The Collapse Clock Moves One Minute Closer To Midnight

Clock ticks on Greece's bailout deadline

ATHENS (Reuters) - Greek Prime Minister Lucas Papademos faces a critical task of convincing international lenders and political party leaders on Sunday to agree to the stringent terms of a 130 billion euro ($171 billion) rescue plan to stave off looming default.
Greece on Saturday warned it had just one day left to clinch the bailout plan with political leaders and impatient lenders who accuse it of dragging its feet on promised reforms.
"There is great impatience and great pressure not only from the three institutions that make up the troika but also from euro zone member states," said Finance Minister Evangelos Venizelos on Saturday after what he called a "very difficult" conference call with euro zone counterparts.
"The moment is very crucial. Everything should be concluded by tomorrow night."
Papademos, who failed to resolve all issues in talks with lenders on Saturday, is due to call in the socialist, conservative and far-right party leaders in his coalition on Sunday to seek their blessing for reforms in the bailout.
Athens has wrangled without success for weeks with lenders and private bondholders on the bailout package and a debt restructuring plan, putting itself dangerously close to bankruptcy as 14.5 billion euros of debt falls due in mid-March.
In an apparent warning to Greek political leaders opposing key reforms, Venizelos said the patience of European partners and the International Monetary Fund (IMF) footing the bill for Greece's bailout was wearing thin.
Euro zone finance ministers told Greece on Saturday it could not go ahead with an agreed deal to restructure privately held debt until it guaranteed it would implement reforms needed to secure a second financing package from the euro zone and the IMF.

My view:

While Athens burns, the emperors are fiddling.
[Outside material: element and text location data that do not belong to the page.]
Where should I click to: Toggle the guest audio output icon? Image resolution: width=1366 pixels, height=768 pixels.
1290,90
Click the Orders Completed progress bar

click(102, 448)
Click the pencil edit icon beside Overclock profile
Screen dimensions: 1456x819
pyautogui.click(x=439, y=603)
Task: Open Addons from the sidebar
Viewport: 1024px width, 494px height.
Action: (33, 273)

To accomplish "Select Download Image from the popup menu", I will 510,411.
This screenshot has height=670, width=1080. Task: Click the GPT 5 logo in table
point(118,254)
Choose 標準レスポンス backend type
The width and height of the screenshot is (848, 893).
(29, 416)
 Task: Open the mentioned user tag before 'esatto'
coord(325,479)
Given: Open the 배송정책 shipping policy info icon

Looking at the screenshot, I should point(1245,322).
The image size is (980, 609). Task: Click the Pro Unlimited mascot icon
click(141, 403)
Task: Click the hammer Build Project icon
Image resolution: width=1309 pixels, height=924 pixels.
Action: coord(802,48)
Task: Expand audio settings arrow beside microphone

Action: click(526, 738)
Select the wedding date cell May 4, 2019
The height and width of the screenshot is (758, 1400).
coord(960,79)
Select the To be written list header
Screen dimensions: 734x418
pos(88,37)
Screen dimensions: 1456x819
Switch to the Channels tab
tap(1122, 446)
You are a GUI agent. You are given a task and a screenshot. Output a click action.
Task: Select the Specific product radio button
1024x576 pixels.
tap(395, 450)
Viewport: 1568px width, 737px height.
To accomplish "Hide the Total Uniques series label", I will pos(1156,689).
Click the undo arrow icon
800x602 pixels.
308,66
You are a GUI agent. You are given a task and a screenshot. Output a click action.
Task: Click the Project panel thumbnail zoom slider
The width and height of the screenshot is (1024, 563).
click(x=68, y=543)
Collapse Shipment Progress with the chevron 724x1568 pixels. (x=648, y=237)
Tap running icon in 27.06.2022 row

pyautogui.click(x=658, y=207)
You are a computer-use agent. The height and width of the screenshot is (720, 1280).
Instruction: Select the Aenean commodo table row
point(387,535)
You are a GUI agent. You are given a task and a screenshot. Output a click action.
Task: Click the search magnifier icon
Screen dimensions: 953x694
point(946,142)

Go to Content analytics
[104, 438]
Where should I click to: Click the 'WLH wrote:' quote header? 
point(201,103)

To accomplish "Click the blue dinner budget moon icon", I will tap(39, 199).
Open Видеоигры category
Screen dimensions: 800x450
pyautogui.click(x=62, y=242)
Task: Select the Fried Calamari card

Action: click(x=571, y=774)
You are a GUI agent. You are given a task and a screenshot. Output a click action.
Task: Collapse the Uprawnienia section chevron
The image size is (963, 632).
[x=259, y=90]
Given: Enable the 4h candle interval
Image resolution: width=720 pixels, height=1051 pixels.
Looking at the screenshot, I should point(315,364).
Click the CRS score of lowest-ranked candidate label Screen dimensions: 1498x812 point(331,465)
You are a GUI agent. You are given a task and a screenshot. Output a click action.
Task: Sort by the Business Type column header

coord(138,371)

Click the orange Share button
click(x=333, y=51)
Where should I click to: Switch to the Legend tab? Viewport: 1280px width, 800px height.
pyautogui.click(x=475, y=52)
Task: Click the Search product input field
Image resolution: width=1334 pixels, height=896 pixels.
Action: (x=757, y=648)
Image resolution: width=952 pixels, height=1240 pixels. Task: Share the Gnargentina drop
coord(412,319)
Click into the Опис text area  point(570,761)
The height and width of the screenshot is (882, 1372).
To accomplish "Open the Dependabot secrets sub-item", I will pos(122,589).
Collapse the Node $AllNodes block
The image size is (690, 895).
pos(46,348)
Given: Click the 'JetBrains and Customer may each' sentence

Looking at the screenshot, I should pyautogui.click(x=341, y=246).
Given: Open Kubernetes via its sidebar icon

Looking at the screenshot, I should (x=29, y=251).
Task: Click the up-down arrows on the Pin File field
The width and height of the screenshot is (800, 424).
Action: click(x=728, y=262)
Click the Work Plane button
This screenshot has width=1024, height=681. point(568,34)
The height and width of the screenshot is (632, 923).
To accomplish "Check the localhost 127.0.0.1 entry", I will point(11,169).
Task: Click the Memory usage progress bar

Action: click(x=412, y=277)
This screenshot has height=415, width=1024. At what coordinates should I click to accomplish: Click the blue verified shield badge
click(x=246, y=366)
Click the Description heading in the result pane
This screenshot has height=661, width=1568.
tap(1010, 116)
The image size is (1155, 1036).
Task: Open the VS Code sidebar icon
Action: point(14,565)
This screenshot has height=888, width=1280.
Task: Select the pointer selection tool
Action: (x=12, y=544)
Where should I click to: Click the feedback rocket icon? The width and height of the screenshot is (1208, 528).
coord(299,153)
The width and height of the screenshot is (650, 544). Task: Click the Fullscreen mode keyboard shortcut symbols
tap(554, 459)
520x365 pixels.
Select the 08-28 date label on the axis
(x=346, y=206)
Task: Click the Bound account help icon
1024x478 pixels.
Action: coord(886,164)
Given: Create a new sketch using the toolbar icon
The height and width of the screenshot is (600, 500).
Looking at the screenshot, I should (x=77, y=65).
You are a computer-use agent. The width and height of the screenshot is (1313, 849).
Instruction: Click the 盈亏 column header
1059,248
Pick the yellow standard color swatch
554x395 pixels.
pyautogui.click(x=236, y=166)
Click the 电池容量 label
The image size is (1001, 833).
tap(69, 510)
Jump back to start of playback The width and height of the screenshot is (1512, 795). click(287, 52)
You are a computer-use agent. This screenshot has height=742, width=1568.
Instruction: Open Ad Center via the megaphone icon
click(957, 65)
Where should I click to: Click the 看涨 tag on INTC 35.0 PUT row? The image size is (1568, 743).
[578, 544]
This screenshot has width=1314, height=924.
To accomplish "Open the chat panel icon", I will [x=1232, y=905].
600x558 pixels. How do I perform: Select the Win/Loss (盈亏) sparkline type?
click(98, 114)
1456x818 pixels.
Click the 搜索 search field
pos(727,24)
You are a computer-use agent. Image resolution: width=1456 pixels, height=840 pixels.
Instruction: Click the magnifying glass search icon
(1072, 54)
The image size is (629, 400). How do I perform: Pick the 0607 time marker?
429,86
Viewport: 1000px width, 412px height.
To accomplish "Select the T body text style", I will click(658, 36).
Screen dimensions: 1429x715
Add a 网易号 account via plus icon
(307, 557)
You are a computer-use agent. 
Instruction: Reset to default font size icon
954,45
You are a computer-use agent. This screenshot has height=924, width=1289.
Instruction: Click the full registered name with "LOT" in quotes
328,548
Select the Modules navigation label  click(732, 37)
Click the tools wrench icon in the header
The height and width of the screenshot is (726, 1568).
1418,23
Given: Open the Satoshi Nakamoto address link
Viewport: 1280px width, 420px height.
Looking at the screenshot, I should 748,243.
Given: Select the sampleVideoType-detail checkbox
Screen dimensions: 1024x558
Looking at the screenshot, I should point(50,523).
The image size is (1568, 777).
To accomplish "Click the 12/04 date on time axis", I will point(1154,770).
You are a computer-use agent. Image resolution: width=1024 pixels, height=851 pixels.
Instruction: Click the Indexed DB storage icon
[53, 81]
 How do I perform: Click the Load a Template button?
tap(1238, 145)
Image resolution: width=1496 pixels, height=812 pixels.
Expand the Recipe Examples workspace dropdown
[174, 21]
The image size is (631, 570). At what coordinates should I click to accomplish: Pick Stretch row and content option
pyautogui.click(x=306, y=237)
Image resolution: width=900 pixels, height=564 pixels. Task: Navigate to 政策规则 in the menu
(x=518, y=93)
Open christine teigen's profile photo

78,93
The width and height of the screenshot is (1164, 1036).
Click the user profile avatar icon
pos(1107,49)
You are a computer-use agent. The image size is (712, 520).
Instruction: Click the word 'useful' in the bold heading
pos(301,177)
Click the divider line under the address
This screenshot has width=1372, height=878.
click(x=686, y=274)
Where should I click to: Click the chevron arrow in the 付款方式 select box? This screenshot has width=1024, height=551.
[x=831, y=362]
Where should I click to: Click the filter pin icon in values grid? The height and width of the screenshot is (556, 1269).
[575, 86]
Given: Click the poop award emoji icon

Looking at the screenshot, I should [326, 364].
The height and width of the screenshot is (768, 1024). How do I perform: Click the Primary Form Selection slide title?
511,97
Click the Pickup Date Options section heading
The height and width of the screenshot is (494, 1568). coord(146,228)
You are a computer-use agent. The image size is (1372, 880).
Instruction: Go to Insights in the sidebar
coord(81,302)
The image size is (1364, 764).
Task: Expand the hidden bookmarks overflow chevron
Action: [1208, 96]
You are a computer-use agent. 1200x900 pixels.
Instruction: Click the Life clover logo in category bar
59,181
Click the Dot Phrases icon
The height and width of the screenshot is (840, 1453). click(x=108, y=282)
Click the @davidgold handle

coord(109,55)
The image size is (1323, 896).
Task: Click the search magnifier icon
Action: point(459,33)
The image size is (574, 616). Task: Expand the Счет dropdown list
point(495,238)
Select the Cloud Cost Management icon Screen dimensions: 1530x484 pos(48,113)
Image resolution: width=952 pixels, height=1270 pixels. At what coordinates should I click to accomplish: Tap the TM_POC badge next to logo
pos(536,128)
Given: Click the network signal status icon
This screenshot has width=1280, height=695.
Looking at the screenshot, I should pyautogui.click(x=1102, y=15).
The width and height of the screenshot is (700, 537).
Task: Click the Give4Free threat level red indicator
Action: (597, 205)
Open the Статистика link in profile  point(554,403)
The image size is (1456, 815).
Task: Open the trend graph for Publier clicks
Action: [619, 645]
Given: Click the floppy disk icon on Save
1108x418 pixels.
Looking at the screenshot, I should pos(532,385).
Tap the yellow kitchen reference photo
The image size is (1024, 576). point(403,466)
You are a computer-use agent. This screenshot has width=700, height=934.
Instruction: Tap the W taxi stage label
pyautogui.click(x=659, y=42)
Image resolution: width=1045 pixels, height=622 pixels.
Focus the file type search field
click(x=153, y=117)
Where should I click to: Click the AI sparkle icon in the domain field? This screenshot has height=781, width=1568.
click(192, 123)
Greek politicians are still trying to kick the can down the road as the Troika attempts to impose austerity measures that are so unpalatable that no party can stomach them.

With Greek debt to GDP exceeding 170%, this plan to drop it to 120% is a restructuring plan with no hope of working.

My own calculations, taking into account the terrible trade deficit Greece has, indicate that from a repayment standpoint after default, debt to GDP probably should not exceed 30%.

The severity of the Greek problem can mean only one thing.

As some point soon, out of a sense of self preservation, the Greeks will default on virtually all of their debt and return to the drachma.

Such an uncontrolled default is likely to cause much disruption in the banking industry in Europe and spill over into the United States and other nations.

While I doubt the next 24 hours will bring on such a calamity.  It should become apparent to the markets even is a temporary deal is reached within the next few months, that the Troika, central banks, and sovereign governments have greatly exaggerated their ability to resolve this crisis.

I note that over the past couple of weeks, even Libor and Ted have been dropping, showing the high level of complacency that exists.

The stock markets are probably very headline sensitive at this point with their low volumes and high degree of institutional manipulation.

In a few weeks, I anticipate some type of flash crash once a large enough headline grabbing story shocks investors into reality.  Until then stocks may whipsaw about as they grind a little higher.